> [Task objective] Word for word, restate all of the data shown below.

Data provided START

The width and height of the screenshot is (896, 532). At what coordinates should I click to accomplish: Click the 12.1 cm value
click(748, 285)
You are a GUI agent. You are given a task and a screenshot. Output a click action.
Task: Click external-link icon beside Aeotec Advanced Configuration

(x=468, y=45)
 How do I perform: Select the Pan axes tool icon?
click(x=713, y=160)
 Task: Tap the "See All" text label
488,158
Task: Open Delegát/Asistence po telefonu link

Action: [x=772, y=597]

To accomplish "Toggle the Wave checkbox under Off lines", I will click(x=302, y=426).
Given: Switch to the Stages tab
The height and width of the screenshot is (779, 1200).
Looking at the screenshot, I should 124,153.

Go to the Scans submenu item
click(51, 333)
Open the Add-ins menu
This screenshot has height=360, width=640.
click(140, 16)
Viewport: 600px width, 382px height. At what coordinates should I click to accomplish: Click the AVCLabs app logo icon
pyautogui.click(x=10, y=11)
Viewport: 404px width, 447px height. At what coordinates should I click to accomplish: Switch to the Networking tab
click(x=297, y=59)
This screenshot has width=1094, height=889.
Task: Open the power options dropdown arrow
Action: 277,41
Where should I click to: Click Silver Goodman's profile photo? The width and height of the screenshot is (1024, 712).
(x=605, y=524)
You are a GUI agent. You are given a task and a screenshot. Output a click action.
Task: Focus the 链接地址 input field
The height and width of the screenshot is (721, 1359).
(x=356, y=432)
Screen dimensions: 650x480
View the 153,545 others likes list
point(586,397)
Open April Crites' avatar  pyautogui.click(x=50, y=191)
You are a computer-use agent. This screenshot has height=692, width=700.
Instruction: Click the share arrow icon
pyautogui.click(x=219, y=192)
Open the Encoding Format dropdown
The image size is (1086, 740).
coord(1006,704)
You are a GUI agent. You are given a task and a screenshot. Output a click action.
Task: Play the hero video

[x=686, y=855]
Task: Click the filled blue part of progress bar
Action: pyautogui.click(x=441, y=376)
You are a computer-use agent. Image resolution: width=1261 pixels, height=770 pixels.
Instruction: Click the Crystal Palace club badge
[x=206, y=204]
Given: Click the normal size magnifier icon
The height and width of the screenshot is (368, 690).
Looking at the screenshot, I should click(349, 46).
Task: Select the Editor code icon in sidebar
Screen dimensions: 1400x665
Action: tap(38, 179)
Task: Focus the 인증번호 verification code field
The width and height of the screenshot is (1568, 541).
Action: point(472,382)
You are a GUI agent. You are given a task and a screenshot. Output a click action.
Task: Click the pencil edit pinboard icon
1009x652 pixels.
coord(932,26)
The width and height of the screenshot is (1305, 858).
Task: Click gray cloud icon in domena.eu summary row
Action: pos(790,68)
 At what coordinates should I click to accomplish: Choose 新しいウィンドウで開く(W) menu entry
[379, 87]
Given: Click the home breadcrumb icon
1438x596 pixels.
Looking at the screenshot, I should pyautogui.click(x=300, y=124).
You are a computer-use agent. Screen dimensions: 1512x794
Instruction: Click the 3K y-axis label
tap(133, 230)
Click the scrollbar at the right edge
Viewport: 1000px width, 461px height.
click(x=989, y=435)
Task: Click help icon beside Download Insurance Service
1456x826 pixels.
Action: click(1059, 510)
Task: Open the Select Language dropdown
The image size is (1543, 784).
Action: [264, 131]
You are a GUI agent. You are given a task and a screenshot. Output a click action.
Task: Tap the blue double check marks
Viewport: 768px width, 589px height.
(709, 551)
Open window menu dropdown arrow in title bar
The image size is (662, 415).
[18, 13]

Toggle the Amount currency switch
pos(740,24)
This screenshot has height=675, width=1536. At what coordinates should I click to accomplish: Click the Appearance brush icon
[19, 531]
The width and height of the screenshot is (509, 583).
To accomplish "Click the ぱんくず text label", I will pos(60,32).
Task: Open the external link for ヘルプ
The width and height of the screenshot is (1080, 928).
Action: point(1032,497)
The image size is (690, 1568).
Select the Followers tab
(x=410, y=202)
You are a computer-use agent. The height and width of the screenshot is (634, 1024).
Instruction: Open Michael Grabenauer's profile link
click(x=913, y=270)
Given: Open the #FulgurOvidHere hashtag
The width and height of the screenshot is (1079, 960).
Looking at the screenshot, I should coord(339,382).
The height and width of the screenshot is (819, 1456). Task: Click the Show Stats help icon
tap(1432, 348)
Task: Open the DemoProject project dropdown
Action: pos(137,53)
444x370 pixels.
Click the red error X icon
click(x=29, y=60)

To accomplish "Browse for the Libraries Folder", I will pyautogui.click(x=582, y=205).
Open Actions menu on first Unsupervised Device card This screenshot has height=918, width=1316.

Data provided END

> [Response box]
The width and height of the screenshot is (896, 532). At what coordinates should I click to accomplish: Click the 12.1 cm value
click(748, 285)
You are a GUI agent. You are given a task and a screenshot. Output a click action.
Task: Click external-link icon beside Aeotec Advanced Configuration

(x=468, y=45)
 How do I perform: Select the Pan axes tool icon?
click(x=713, y=160)
 Task: Tap the "See All" text label
488,158
Task: Open Delegát/Asistence po telefonu link

Action: [x=772, y=597]

To accomplish "Toggle the Wave checkbox under Off lines", I will click(x=302, y=426).
Given: Switch to the Stages tab
The height and width of the screenshot is (779, 1200).
Looking at the screenshot, I should 124,153.

Go to the Scans submenu item
click(51, 333)
Open the Add-ins menu
This screenshot has height=360, width=640.
click(140, 16)
Viewport: 600px width, 382px height. At what coordinates should I click to accomplish: Click the AVCLabs app logo icon
pyautogui.click(x=10, y=11)
Viewport: 404px width, 447px height. At what coordinates should I click to accomplish: Switch to the Networking tab
click(x=297, y=59)
This screenshot has width=1094, height=889.
Task: Open the power options dropdown arrow
Action: 277,41
Where should I click to: Click Silver Goodman's profile photo? The width and height of the screenshot is (1024, 712).
(x=605, y=524)
You are a GUI agent. You are given a task and a screenshot. Output a click action.
Task: Focus the 链接地址 input field
The height and width of the screenshot is (721, 1359).
(x=356, y=432)
Screen dimensions: 650x480
View the 153,545 others likes list
point(586,397)
Open April Crites' avatar  pyautogui.click(x=50, y=191)
You are a computer-use agent. This screenshot has height=692, width=700.
Instruction: Click the share arrow icon
pyautogui.click(x=219, y=192)
Open the Encoding Format dropdown
The image size is (1086, 740).
coord(1006,704)
You are a GUI agent. You are given a task and a screenshot. Output a click action.
Task: Play the hero video

[x=686, y=855]
Task: Click the filled blue part of progress bar
Action: pyautogui.click(x=441, y=376)
You are a computer-use agent. Image resolution: width=1261 pixels, height=770 pixels.
Instruction: Click the Crystal Palace club badge
[x=206, y=204]
Given: Click the normal size magnifier icon
The height and width of the screenshot is (368, 690).
Looking at the screenshot, I should click(349, 46).
Task: Select the Editor code icon in sidebar
Screen dimensions: 1400x665
Action: tap(38, 179)
Task: Focus the 인증번호 verification code field
The width and height of the screenshot is (1568, 541).
Action: point(472,382)
You are a GUI agent. You are given a task and a screenshot. Output a click action.
Task: Click the pencil edit pinboard icon
1009x652 pixels.
coord(932,26)
The width and height of the screenshot is (1305, 858).
Task: Click gray cloud icon in domena.eu summary row
Action: pos(790,68)
 At what coordinates should I click to accomplish: Choose 新しいウィンドウで開く(W) menu entry
[379, 87]
Given: Click the home breadcrumb icon
1438x596 pixels.
Looking at the screenshot, I should pyautogui.click(x=300, y=124).
You are a computer-use agent. Screen dimensions: 1512x794
Instruction: Click the 3K y-axis label
tap(133, 230)
Click the scrollbar at the right edge
Viewport: 1000px width, 461px height.
click(x=989, y=435)
Task: Click help icon beside Download Insurance Service
1456x826 pixels.
Action: click(1059, 510)
Task: Open the Select Language dropdown
The image size is (1543, 784).
Action: [264, 131]
You are a GUI agent. You are given a task and a screenshot. Output a click action.
Task: Tap the blue double check marks
Viewport: 768px width, 589px height.
(709, 551)
Open window menu dropdown arrow in title bar
The image size is (662, 415).
[18, 13]

Toggle the Amount currency switch
pos(740,24)
This screenshot has height=675, width=1536. At what coordinates should I click to accomplish: Click the Appearance brush icon
[19, 531]
The width and height of the screenshot is (509, 583).
To accomplish "Click the ぱんくず text label", I will pos(60,32).
Task: Open the external link for ヘルプ
The width and height of the screenshot is (1080, 928).
Action: point(1032,497)
The image size is (690, 1568).
Select the Followers tab
(x=410, y=202)
You are a computer-use agent. The height and width of the screenshot is (634, 1024).
Instruction: Open Michael Grabenauer's profile link
click(x=913, y=270)
Given: Open the #FulgurOvidHere hashtag
The width and height of the screenshot is (1079, 960).
Looking at the screenshot, I should coord(339,382).
The height and width of the screenshot is (819, 1456). Task: Click the Show Stats help icon
tap(1432, 348)
Task: Open the DemoProject project dropdown
Action: pos(137,53)
444x370 pixels.
Click the red error X icon
click(x=29, y=60)

To accomplish "Browse for the Libraries Folder", I will pyautogui.click(x=582, y=205).
Open Actions menu on first Unsupervised Device card This screenshot has height=918, width=1316.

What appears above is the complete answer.